Section 6.5 Termination. Either party may terminate this Agreement upon ten (10) days’ prior written notice to the other party if (a) any of the License and Collaboration Agreements have been terminated, in whole or in part for any reason, or (b) the Shareholder Approval has not been obtained on or prior to 180 days after the date hereof (provided, however, if not earlier terminated, this Agreement shall automatically terminate in the event Shareholder Approval is not obtained at the second Special Meeting at which a vote is held for purposes of seeking the Shareholder Approval).

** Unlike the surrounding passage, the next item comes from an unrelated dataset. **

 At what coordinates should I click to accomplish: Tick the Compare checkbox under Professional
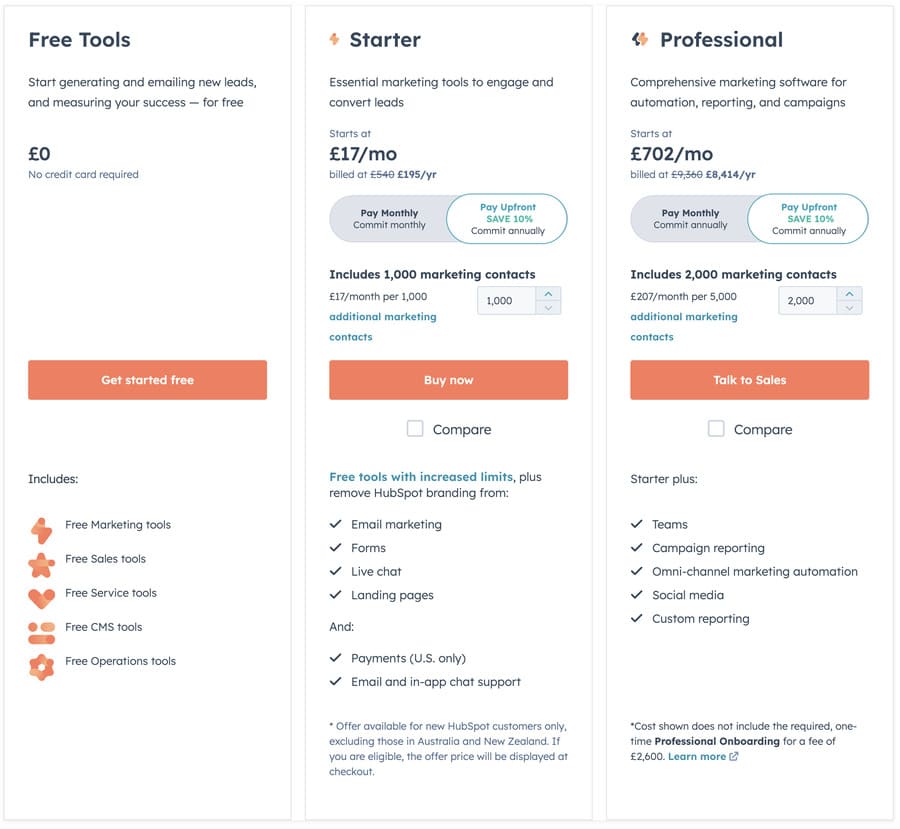tap(716, 429)
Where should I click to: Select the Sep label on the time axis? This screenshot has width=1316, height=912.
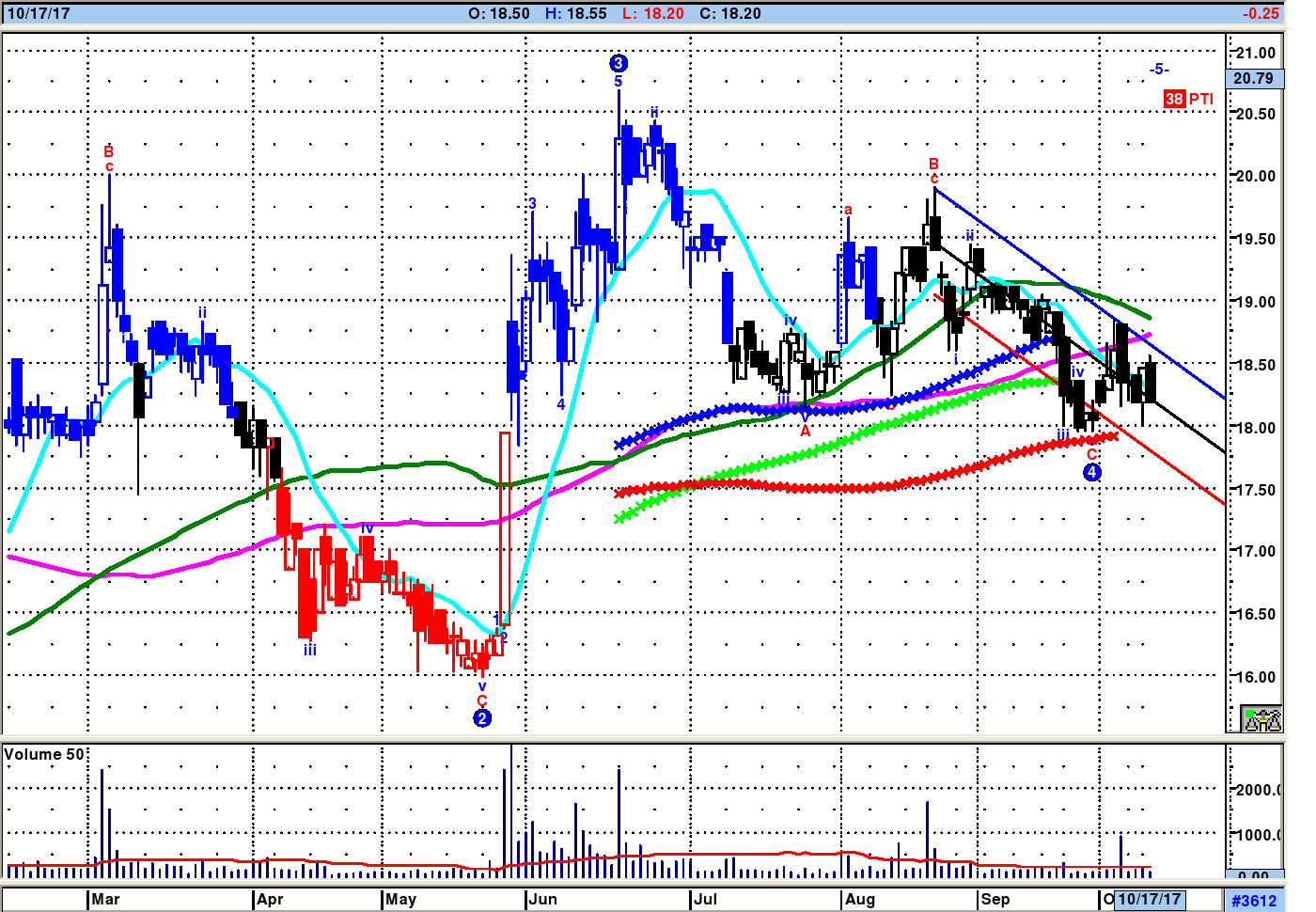[995, 899]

Section 6.6 Expenses. All fees, costs and expenses incurred in connection with this Agreement and the Investor Rights Agreement and the transactions contemplated hereby and thereby, including accounting and legal fees shall be paid by the party incurring such expenses, except that, within three days following the Special Meeting at which a vote is held for purposes of seeking the Shareholder Approval, the Company shall reimburse the Purchaser for all reasonable and documented out-of-pocket costs and expenses, in an aggregate amount not to exceed two hundred fifty thousand dollars ($250,000), incurred by the Purchaser in connection with the transactions contemplated by this Agreement.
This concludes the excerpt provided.